MORE than 60 staff at the state's energy watchdog shared €240,000 in bonuses last year.
And the chairman of the Commission for Energy Regulation (CER) Dermot Nolan has admitted that his €180,000 salary is very high and that there may be a case for cutting such salaries.
The revelations came as new figures show a spike in the number of gas customers being disconnected.
The commission said there had been a near five-fold increase in the number of gas customers being cut off between the first three months of 2011 and last summer – up from 519 to 2,373. Mr Nolan estimated that about 35pc of these were at vacant premises.
The number of electricity disconnections peaked at 5,000 in summer 2011, before falling back to 2,960 between April and June of last year.
But providing some respite for hard-pressed householders, Mr Nolan told the Dail Public Accounts Committee that he did not expect another rise in energy prices in April.
"I cannot rule out the possibility that certainly later in the year there may be an increase if gas prices continue to rise," Mr Nolan said.
"My best honest guess now is that there will be no change (as of April)," he said.
An ESB 6pc price increase came into effect in October, while Bord Gais was granted a 8.5pc price increase in September.
The company had initially requested a 7.4pc hike, but the CER said that during the consultation process it subsequently increased that request to 9pc.
Customers of Airtricity had bills increased by 4.7pc for gas, and 8.5pc for electricity.

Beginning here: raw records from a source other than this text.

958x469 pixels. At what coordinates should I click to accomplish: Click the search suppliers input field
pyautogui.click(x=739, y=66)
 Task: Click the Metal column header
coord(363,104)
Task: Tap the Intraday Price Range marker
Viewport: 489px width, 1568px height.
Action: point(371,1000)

Mr Nolan said that the average price of electricity stood at just over €1,000 a year for a household and €940 for gas. And he said the majority of people in arrears were struggling families.

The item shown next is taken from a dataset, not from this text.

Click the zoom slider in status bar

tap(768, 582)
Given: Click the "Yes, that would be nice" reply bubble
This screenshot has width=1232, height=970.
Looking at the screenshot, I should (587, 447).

Mr Nolan revealed that his salary was €180,000, and said he was conscious that it was very high.
"I'm speaking purely as a personal opinion, what the Government chooses to do about high earners in the public service is entirely up to it, and there may be a case," he said.
The CER chief added that just one of his staff who was eligible for performance-related payments in 2012 did not receive one.
He said staff at the CER were paid an average of €66,000 and shared in €240,000 worth of performance-related payments last year.
They also shared bonus payments of €220,000 in 2011. The payments are not given to commissioners or directors.
"I find it hard to credit a bonus system in an organisation like your own," he said.
Chairman of the Commission for Communications Regulation Alex Chisholm, who also appeared before the committee, said that its staff also received performance-related payments.